Published online Apr 21, 2019. doi: 10.3748/wjg.v25.i15.1879
Peer-review started: February 19, 2019
First decision: February 26, 2019
Revised: March 4, 2019
Accepted: March 16, 2019
Article in press: March 16, 2019
Published online: April 21, 2019
The albumin-bilirubin (ALBI) score, as a simple assessment of liver function, is objectively calculated by only two variables (albumin and bilirubin). It was proposed as a new method for preoperative risk evaluation to discern patients with the risk of adverse outcomes after hepatectomy. However, its ability to predict outcomes after liver transplantation has not been evaluated. Because of the significant shortage of organs and the increasing number of candidates on the transplant waiting list, there is an urgent need to identify patients who are most likely to benefit from LT.
The main topic of this study was to provide a potential scoring system for the allocation of donor liver resources by investigating the relationship between pretransplant ALBI score and outcomes after liver transplantation.

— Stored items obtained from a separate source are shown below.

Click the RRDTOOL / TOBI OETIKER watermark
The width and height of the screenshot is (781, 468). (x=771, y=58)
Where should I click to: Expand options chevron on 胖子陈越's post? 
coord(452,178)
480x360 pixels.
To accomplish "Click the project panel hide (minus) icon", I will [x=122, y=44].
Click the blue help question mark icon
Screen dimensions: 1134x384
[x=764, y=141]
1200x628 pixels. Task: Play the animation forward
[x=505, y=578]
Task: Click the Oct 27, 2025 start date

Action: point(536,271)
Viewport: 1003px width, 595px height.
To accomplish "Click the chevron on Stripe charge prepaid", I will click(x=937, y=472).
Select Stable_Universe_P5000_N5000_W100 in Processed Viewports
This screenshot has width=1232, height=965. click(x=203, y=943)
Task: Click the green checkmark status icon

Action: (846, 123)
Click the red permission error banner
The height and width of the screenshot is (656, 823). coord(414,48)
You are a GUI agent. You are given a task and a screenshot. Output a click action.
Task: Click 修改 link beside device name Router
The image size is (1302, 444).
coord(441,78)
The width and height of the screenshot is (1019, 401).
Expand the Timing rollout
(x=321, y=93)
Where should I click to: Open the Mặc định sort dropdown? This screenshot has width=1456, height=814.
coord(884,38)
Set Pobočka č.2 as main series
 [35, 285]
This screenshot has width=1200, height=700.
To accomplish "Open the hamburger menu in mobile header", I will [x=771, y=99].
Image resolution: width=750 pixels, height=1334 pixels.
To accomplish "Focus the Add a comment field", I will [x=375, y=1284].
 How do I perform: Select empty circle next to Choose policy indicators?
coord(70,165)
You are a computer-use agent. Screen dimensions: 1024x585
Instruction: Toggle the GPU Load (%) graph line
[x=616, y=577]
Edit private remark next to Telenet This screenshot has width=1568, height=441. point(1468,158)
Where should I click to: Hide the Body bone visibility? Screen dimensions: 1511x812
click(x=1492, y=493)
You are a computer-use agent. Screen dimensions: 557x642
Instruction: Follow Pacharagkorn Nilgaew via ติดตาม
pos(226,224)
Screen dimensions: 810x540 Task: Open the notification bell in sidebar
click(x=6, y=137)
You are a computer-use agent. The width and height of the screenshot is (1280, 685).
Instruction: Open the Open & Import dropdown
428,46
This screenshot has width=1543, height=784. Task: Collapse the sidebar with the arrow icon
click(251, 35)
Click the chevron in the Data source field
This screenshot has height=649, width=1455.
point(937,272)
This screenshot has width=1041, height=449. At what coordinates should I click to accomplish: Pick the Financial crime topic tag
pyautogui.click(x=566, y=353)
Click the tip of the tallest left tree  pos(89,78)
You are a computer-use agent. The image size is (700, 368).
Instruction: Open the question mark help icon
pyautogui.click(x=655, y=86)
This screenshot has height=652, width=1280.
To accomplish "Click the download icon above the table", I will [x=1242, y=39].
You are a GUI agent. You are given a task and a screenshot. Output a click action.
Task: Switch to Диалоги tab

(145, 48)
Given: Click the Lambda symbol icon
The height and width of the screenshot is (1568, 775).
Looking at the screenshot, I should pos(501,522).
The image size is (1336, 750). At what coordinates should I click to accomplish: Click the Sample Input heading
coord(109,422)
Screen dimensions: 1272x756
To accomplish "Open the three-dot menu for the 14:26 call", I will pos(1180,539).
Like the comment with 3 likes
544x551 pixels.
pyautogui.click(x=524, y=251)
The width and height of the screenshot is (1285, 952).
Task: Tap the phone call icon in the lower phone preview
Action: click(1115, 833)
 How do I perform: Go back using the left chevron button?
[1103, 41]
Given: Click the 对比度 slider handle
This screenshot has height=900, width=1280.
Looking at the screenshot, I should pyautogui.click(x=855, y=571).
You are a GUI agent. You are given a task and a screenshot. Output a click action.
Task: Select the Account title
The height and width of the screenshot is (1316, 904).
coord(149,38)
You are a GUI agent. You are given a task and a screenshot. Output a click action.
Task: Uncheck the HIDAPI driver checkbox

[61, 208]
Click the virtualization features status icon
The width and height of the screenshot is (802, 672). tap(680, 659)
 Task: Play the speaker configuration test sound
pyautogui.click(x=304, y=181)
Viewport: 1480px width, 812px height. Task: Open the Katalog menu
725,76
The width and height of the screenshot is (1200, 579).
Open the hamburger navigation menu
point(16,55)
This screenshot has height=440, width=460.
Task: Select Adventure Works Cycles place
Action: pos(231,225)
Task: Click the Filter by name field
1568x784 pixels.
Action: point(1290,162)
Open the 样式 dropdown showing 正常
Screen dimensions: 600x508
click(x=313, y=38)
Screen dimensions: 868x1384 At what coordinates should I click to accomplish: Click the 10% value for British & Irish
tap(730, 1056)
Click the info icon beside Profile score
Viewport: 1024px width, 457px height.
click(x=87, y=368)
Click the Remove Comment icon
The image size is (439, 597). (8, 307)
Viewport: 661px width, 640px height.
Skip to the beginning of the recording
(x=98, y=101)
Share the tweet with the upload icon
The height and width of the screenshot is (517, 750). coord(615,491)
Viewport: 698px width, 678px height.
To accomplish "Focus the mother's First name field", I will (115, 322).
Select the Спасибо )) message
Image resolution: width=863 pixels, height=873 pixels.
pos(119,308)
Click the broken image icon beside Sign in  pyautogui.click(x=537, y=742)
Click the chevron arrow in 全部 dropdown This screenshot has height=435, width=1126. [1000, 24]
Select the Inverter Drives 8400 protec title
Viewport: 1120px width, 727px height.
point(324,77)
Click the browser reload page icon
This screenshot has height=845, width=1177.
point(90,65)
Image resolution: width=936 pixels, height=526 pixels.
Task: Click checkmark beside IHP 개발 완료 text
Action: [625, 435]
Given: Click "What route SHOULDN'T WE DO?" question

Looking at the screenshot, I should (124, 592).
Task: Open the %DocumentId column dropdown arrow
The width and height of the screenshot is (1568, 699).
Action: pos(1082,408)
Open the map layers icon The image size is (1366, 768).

To retrospectively investigate the value of pretransplant ALBI scores in predicting outcomes after liver transplantation and as a tool for risk-stratifying patients on the liver transplant waiting list.
The research data were obtained from a computerized clinical database from the First Affiliated Hospital of Xi’an Jiaotong University and included 258 consecutive patients who received donation after cardiac death (DCD) and underwent liver transplantation from March 2012 to March 2017. The optimal cut-off value of preoperative ALBI was calculated according to long-term survival status. The performance of the ALBI score in predicting outcomes, including postoperative complications and survival analysis, was measured and evaluated.
This study analysed data from 258 patients. Thirty-five patients died during follow-up [17.30 (interquartile range: 8.90-28.98) mo], with an overall survival rate of 81.0%. The optimal cut-off value of preoperative ALBI scores to predict postoperative survival was -1.48. Patients with an ALBI score > -1.48 had a significantly lower survival rate than those with an ALBI score ≤ -1.48 (73.7% vs 87.6%, P < 0.05), and there were no statistically significant differences in survival rates between patients with a model for end stage liver disease (MELD) score ≥ 10 and < 10 and different Child-Pugh grades. Moreover, a high ALBI score was associated with an increased incidence of biliary complications, intraabdominal bleeding, septicaemia, and acute kidney injury after liver transplantation (P < 0.05 for all). Of course, this study only initially confirmed the predictive value of the ALBI score for liver transplantation outcomes. The predictive value of multi-centre data resources and other donations, except after DCD, need to be further researched and confirmed.
After the ALBI grading system was developed to identify patients at risk for adverse outcomes after hepatectomy, this study hypothesized that this score may also be valuable in evaluating outcomes after liver transplantation. The ALBI score predicted overall survival and postoperative complications after liver transplantation. These data suggest that ALBI may be superior to MELD in risk-stratifying liver transplantation patients. In addition, ALBI may be a more readily applicable tool for modelling risk among patients undergoing liver transplantation because it relies on fewer variables.
The ALBI grading system may be useful in risk-stratifying patients on the liver transplant waiting list. Multi-centre and prospective studies are needed to confirm our findings.